Pneumatic valves are found in air brakes, which feature a piston that can be moved by compressed air. The system usually has a parking brake that is linked to springs, and the parking brake's pneumatic valve can be operated manually by the driver. Moreover, air brakes typically have pressure relief valves, which can extend the lifespans of the system's components.
Numerous analyses have shown that pneumatic valves are able to lower the risk of contamination, and devices that require compressed air are commonly added to machines that are used by companies that manufacture food, pharmaceuticals, automotive components and medical equipment. In addition, manufacturers regularly add pneumatic valves to most systems that transport drinking water.
Devices That Typically Feature Hydraulic Valves
Hydraulic devices are commonly found in forklifts, which can sometimes transport objects that weigh more than 20,000 pounds.

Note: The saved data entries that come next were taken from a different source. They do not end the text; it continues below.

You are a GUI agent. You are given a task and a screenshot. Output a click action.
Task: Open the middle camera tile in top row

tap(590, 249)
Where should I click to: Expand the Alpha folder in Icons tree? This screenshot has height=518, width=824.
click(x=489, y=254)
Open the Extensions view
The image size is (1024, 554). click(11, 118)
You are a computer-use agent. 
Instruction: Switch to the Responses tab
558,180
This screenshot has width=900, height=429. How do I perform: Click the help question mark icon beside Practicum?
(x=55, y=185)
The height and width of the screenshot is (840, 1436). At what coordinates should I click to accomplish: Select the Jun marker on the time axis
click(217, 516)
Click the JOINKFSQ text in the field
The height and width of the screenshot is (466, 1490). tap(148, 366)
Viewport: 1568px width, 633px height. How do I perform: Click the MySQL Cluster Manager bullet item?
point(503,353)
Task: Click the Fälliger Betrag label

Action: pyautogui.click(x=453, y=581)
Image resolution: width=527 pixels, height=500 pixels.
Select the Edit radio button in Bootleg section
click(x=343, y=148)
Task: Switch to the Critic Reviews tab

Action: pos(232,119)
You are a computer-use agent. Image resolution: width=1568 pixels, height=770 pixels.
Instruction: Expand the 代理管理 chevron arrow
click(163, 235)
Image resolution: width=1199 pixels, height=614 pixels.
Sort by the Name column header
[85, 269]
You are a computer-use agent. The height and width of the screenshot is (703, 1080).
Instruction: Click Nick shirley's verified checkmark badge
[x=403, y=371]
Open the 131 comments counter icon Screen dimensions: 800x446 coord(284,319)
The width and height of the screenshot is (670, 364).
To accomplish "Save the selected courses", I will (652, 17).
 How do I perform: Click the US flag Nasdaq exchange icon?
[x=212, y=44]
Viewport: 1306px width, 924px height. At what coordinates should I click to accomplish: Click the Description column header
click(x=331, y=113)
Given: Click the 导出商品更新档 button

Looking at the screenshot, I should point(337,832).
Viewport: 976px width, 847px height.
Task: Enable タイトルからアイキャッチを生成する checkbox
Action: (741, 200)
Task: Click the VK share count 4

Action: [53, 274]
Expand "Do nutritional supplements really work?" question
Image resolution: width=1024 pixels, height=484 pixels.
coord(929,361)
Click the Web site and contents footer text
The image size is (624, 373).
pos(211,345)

Moreover, hydraulic valves are regularly added to jacks that lift cars, machines that are involved in mining, axial piston pumps, tractors, ships that can raise sunken vessels and gear pumps.
The Effects of Moisture and Dirt
When developing machines that will operate in environments with high levels of moisture, most manufacturers install hydraulic valves because condensation can precipitate an unbalanced distribution of pressure in pneumatic components. If an excessive amount of moisture mixes with hydraulic oil, the fluid will become cloudy, and when the concentration of water exceeds 200 parts per million, the user should replace the hydraulic fluid.
Pneumatic valves can be used in locations that feature high temperatures, but hydraulic valves are rarely able to withstand extreme heat because high temperatures can reduce the viscosity of hydraulic fluid. Frequent drops in pressure may also raise a hydraulic valve's temperature, and sometimes, a business can install a heat exchanger, which typically features a piston and many smaller hoses. Additionally, a cold environment may substantially augment the fluid's thickness and decrease the rapidity of a hydraulic valve's moving components.